Battered oil slips lower after OPEC deal falls short of expectations
Crude oil plunged five percent following the Thursday announcement as investors were disappointed the meeting did not produce bigger supply cuts.
After initially clawing back some of the losses, Brent crude futures were down 16 cents to $51.30 per barrel as of 1:00pm GMT on Friday. US West Texas Intermediate futures were 12 cents lower at $48.78 a barrel.
According to Goldman Sachs, the negative reaction was driven by the lack of greater cuts, an absence of caps on supplies from Libya and Nigeria that are still exempt from the deal, and no “clear exit strategy.”

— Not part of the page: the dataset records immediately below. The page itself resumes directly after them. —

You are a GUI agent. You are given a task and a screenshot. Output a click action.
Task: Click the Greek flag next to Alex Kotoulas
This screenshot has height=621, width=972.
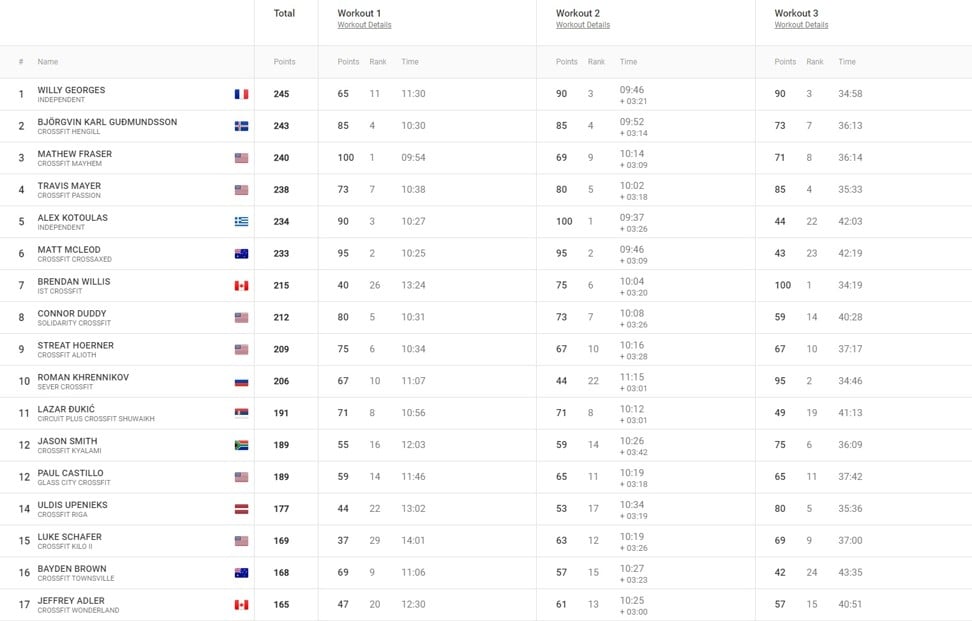point(241,221)
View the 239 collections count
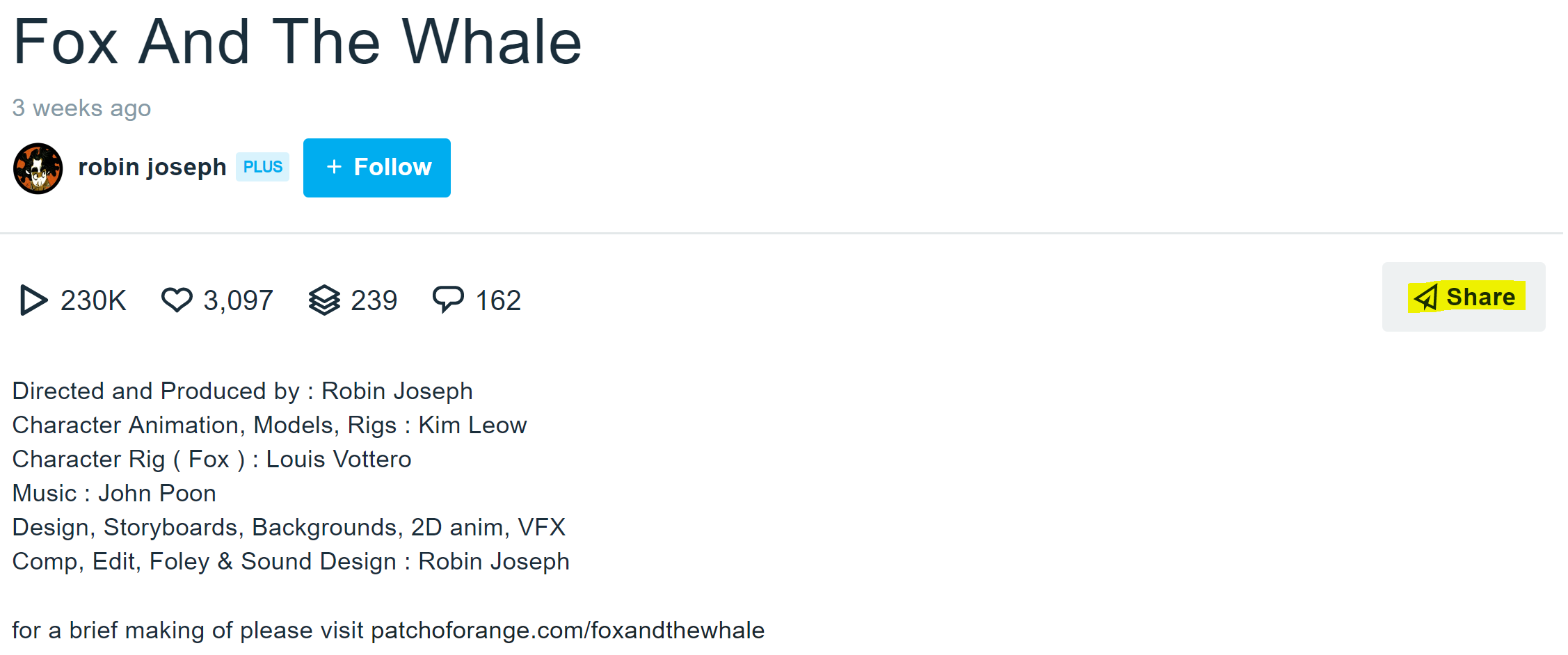 click(x=374, y=300)
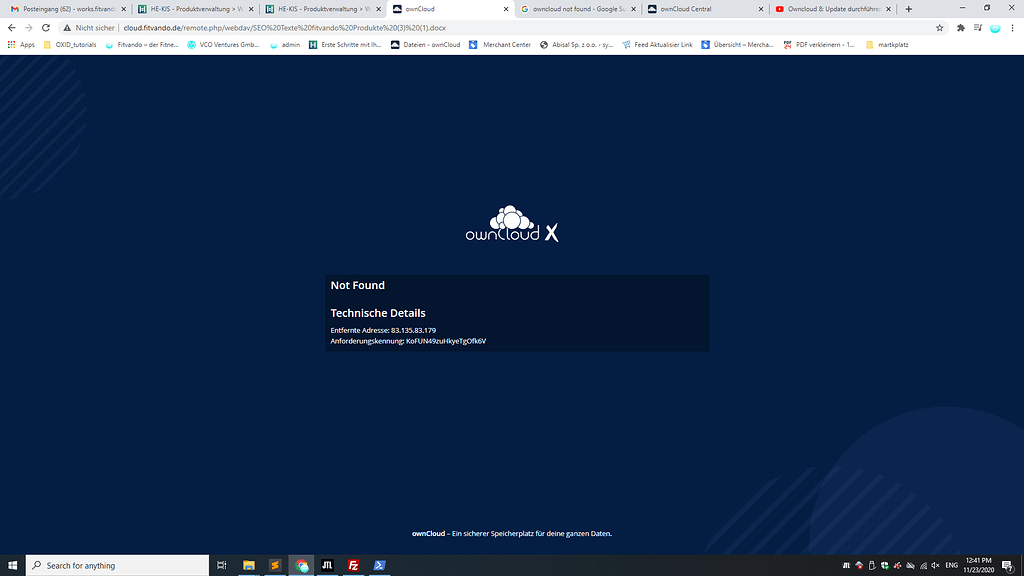1024x576 pixels.
Task: Click the Search for anything box
Action: 115,565
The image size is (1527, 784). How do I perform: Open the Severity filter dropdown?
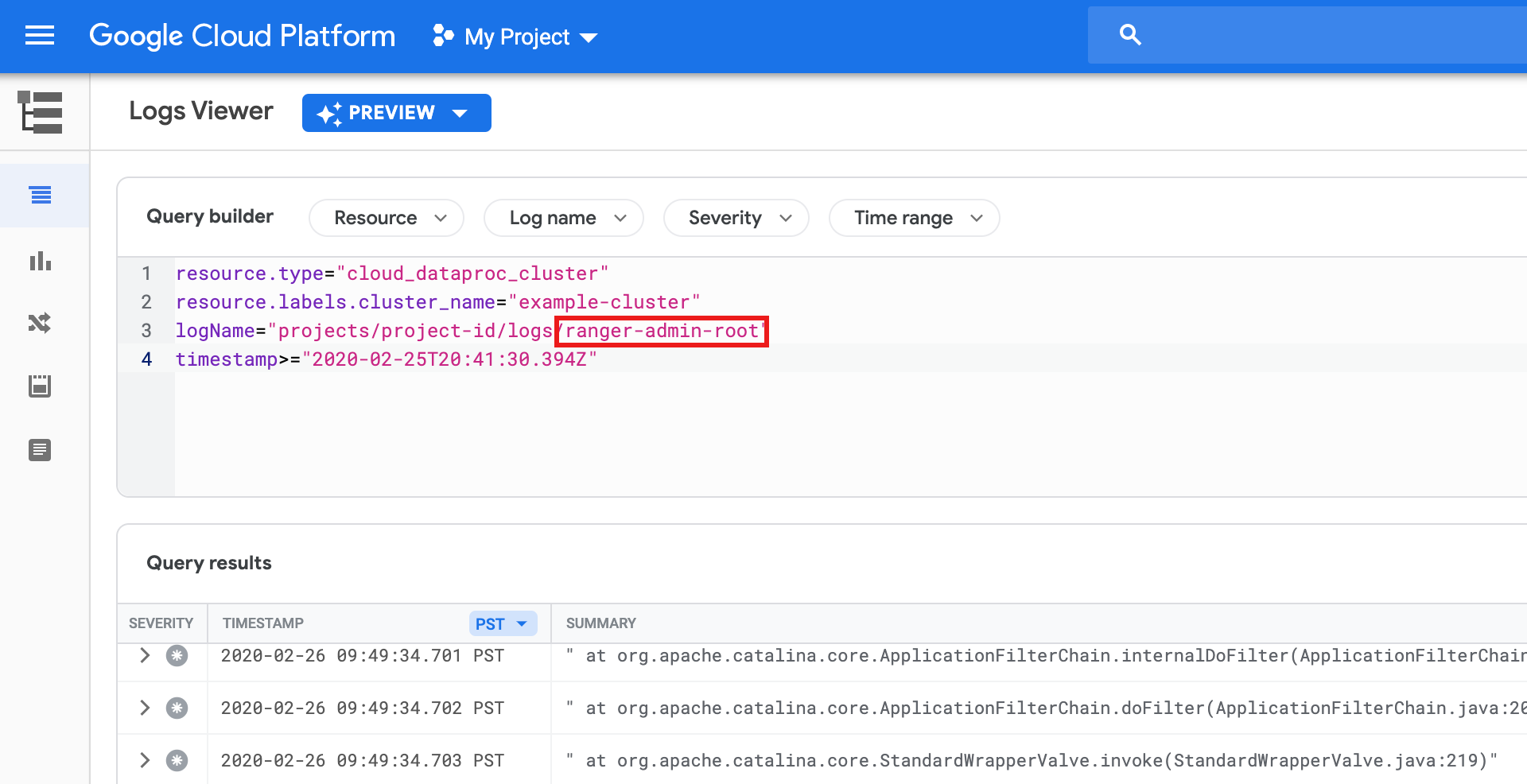[736, 218]
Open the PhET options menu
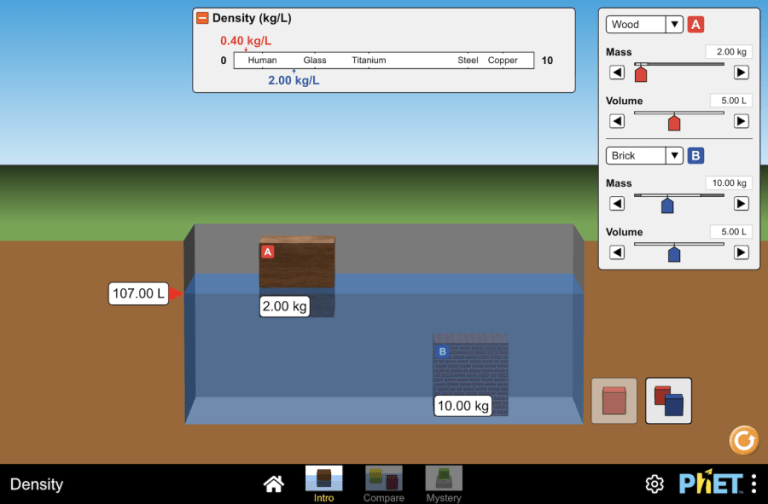The height and width of the screenshot is (504, 768). point(754,484)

The cartel and non-member exporters agreed to extend the existing oil output curbs of around 1.8 million barrels per day (bpd) until the end of the first quarter of 2018. The initial agreement would have expired next month.
Analysts say that despite the slight recovery markets are still on the back foot.
"With Russia and Saudi announcing nine months (of extended cuts) a week before, this was already priced in, so the market wanted the "over-and-above" which didn't come – hence the sell-off," oil analyst at Energy Aspects in Singapore, Virendra Chauhan told Reuters.
"OPEC agreeing to nine months without deeper cuts leaves prices at the mercy of inventories and US production and demand," said Greg McKenna, chief market strategist at futures brokerage AxiTrader.
Goldman Sachs warned the biggest risk to oil markets was what would happen next year, at the end of the OPEC-led production cut.
The new agreement is until March 31, 2018; with OPEC’s next ordinary meeting set for November 30.